До приезда Муравьева в Северо-Западном крае польское восстание было в полном разгаре. «Несмотря на постоянные битвы и стычки наших войск с мятежниками, - говорит один современник, - в марте и апреле месяцах 1863 года весь край был уже объят мятежом. В Ковенской и Гродненской губерниях мятежники распоряжались, как у себя дома, шайки их бродили под стенами Вильны»40.
Еще обстоятельнее знакомит нас с положением Северо-Западного края сам М. Н. Муравьев. «Все шесть губерний, - рассказывает он в своих записках, - были охвачены пламенем мятежа; правительственной власти нигде уже не существовало; войска наши сосредоточивались только в городах, откуда делались экспедиции, как на Кавказе в горы; все же деревни, села и леса были в руках мятежников. Русских людей почти нигде не было, ибо все гражданские должности были заняты поляками. Везде кипел мятеж, ненависть и презрение к нам, к русской власти и правительству; над распоряжениями генерал-губернатора смеялись и никто их не исполнял. У мятежников были везде и даже в самой Вильне революционные начальники: в уездных городах окружные и парафиальные; в губернских целые полные гражданские управления, министры, военные революционные трибуналы, полиция и жандармы, словом, целая организация, которая беспрепятственно, но везде действовала, собирала шайки, образовывала в некоторых местах даже регулярное войско, вооружала, продовольствовала, собирала подати на мятеж, и все это делалось гласно для всего польского населения и оставалось тайною только для одного нашего правительства. Надо было со всем этим бороться, а с тем вместе и уничтожать вооруженный мятеж, который более всего занимал правительство. Генерал-губернатор ничего этого не видал; русские власти чувствовали только свое бессилие и вообще презрение к ним поляков, ознаменовавшееся всевозможными дерзостями и неуважением даже к самому войску, которому приказано было все терпеть и переносить с самоотвержением; так все это переносили русские, и даже само семейство генерал-губернатора было почти оплевано поляками...»
«В Вильну были вызваны все почти помещики и мировые посредники в феврале 1863 г., будто бы для обсуждений по крестьянскому делу; но на этом и на подобном же съезде в Ковне были положены начала для действий по мятежу и соединились обе партии, так называемых белых и красных, причем избраны для губернских и уездных городов по два делегата, которые бы наблюдали за действиями предводителей дворянства и самого правительства - и все это делалось явно на глазах того же правительства»41.
В этом описании польского восстания в Западных губерниях нет ни малейшего преувеличения.

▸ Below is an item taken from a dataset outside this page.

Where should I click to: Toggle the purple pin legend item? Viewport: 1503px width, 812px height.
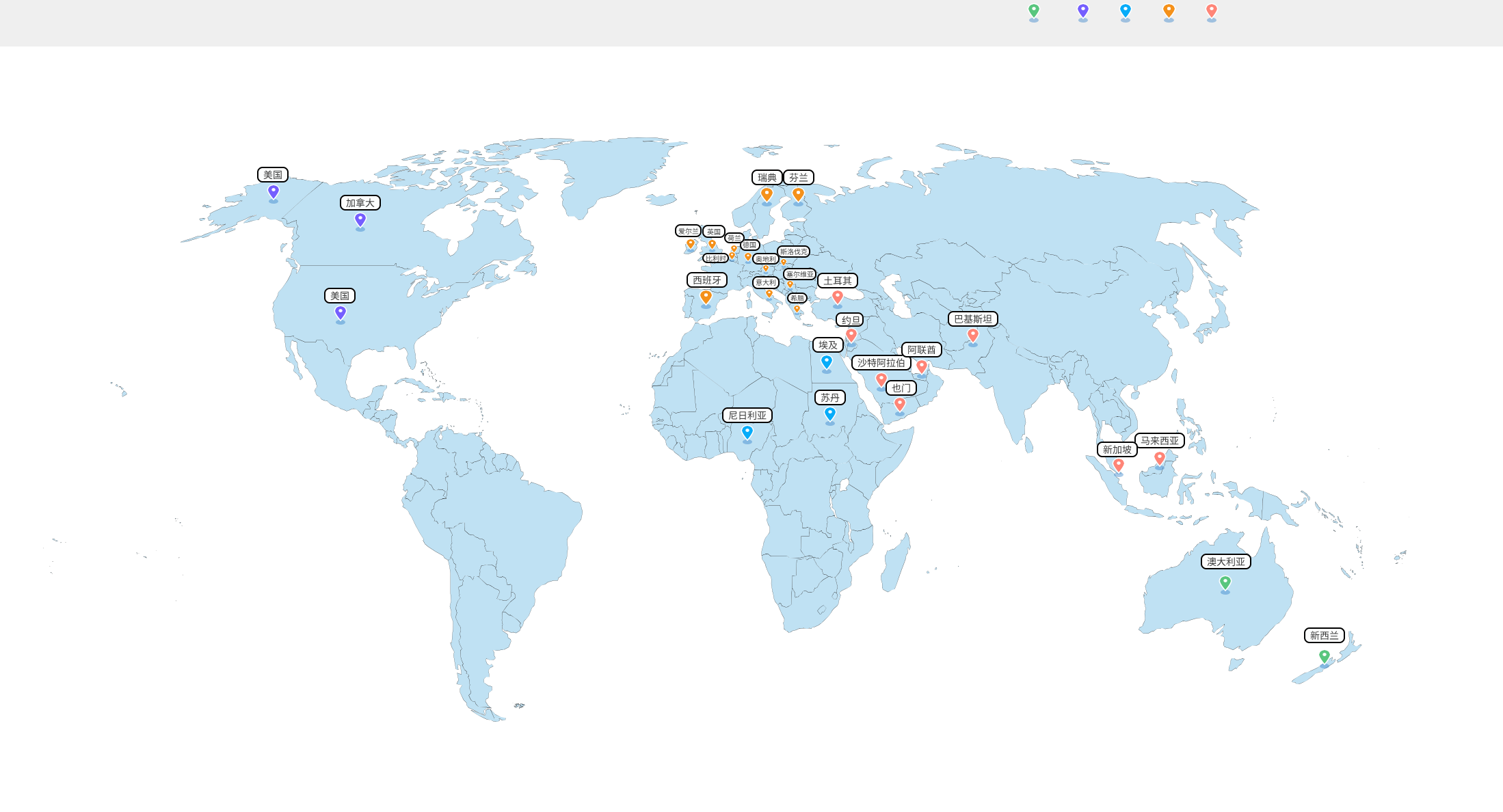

Правда, самые большие банды, как Сераковского и Колышки, были уже рассеяны, но поляки быстро собирали новые скопища повстанцев и упорно продолжали борьбу. Из официальных данных видно, что в течение 1863 года в Северо-Западном крае у русских войск с польскими бандами было около 70 «дел», из которых только 25 произошли во время управления краем Назимова, а все остальные при Муравьеве42.
В таком безвыходном положении находился Северо-Западный край, когда Муравьев отправился в Вильну. Дорогою он останавливался для отдыха в Двинске, и здесь в присутствии дворян, а также военных и гражданских чинов, впервые высказал свой взгляд на ту систему, которою намерен был руководствоваться в своих будущих действиях по умиротворению края. 14 мая в 3 часа пополудни Муравьев прибыл в Вильну, а на следующий день, помолившись в Николаевском соборе и посетивши литовского митрополита Иосифа, сделал общий прием чиновников, духовенства и вообще всех городских сословий. «Военные встретили меня, - рассказывает Муравьев, - с большим радушием и радостью, особенно гвардейцы 2-й пехотной дивизии, ибо они уверены были, что с моим прибытием изменится система управления, и поляки, дотоле горделивые и дозволявшие себе всевозможные грубости и невежливость при встрече с русскими, скоро смирятся. Гражданские чины, кроме русских, бывших в небольшом числе, встретили меня с видным неудовольствием, а особенно предводители дворянства и городское общество, преимущественно католическое. Евреи же играли двусмысленную роль и выказывали будто бы радость, но это было притворно, ибо они везде тайно содействовали мятежу и даже помогали оному деньгами. Римско-католическое духовенство было принято мною в особой зале, и на лицах, и из разговоров их, в особенности же епископа Красинского, заметна была полная уверенность, что я не успею подавить мятеж. Я всем представлявшимся высказал предназначенную себе систему действий, т.е. строгое и справедливое преследование мятежа и крамолы, невзирая ни на какие лица, и потому выражал надежду найти в них самых усердных помощников, причем советовал тем, которые не разделяют этих убеждений, оставить службу, ибо в противном случае я сам немедленно их от оной уволю и предам законной ответственности. Все они более молчали, вероятно, желая убедиться на опыте в твердости моих намерений и не буду ли я вынужден уступить и подчиниться другой системе»43.